The war between the US, Israel, and Iran entered a new, more destructive phase this week with successful strikes on oil and gas production sites. Brent crude prices responded by jumping 3% to $103.20, while wholesale gas prices in Europe rose to €52 per megawatt hour. These figures highlight the market’s fear as the conflict threatens to permanently damage energy infrastructure.
The UAE’s Shah natural gasfield was forced to shut down after a drone strike on Monday caused extensive fire damage. This was accompanied by attacks on Iraq’s Majnoon oilfield and the Fujairah storage terminal.

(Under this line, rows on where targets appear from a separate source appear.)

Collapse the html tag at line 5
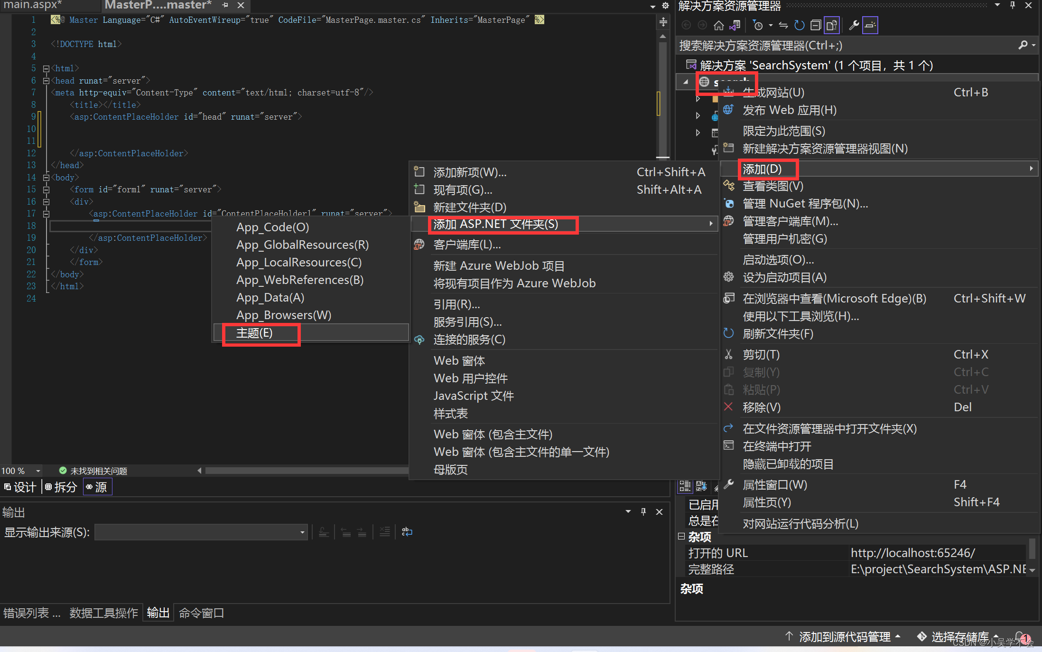click(46, 68)
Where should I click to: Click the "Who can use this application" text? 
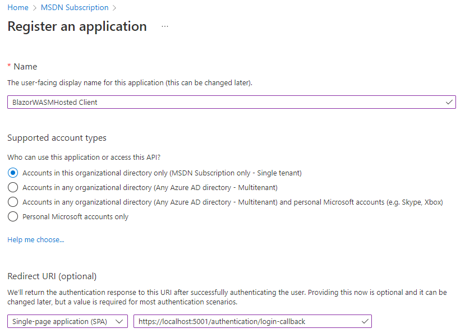pyautogui.click(x=88, y=158)
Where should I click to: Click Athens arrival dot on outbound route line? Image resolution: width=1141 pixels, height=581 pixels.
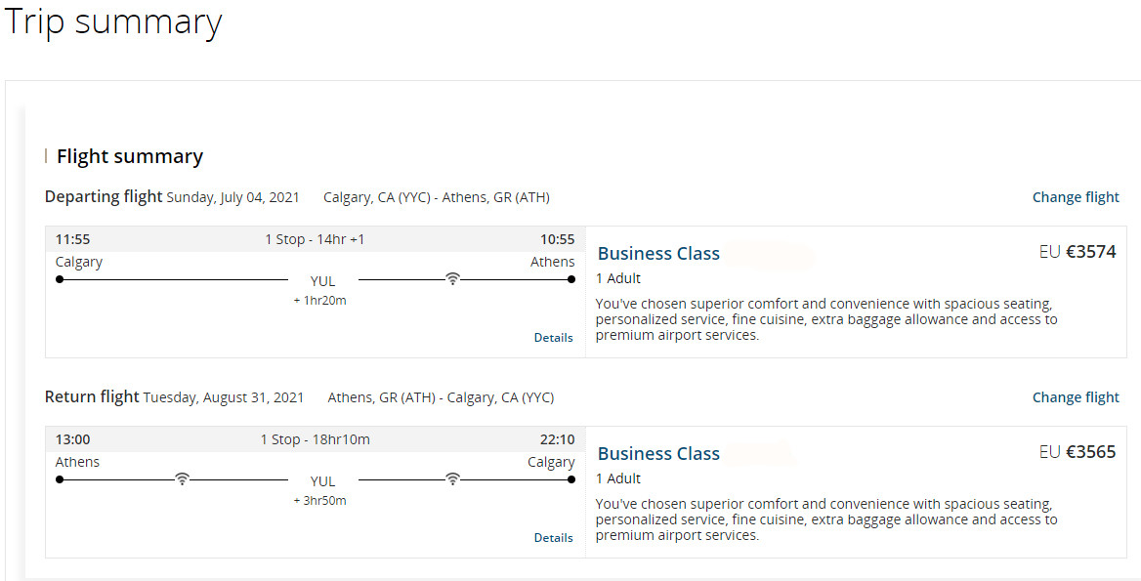coord(571,279)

For the first time in the conflict, the attackers were able to hit extraction points, rather than just the terminals where oil is stored or loaded.
Fujairah’s role as a vital export terminal has been compromised following a projectile strike on a tanker and subsequent fires at the port. This has effectively cut off the UAE’s last major outlet for oil, as the Strait of Hormuz is already under an Iranian “stranglehold.” The UAE’s daily output has now fallen to less than half of its pre-war levels.
According to Goldman Sachs, the current market disruption is one of the largest on record, with refined products feeling the most pressure. The production of jet fuel and diesel is at high risk because the supply of medium-heavy crude has been so severely interrupted. This is leading to a shift toward coal and other alternative energy sources in energy-starved Asian countries.
As the crisis deepens, leaders in Asia are taking unprecedented steps to manage their domestic energy use. Sri Lanka has declared emergency public holidays, and Thailand is urging a national reduction in air conditioning and elevator use. Despite the chaos, Iranian officials have denied any high-level diplomatic talks with the US, suggesting the conflict may continue to escalate.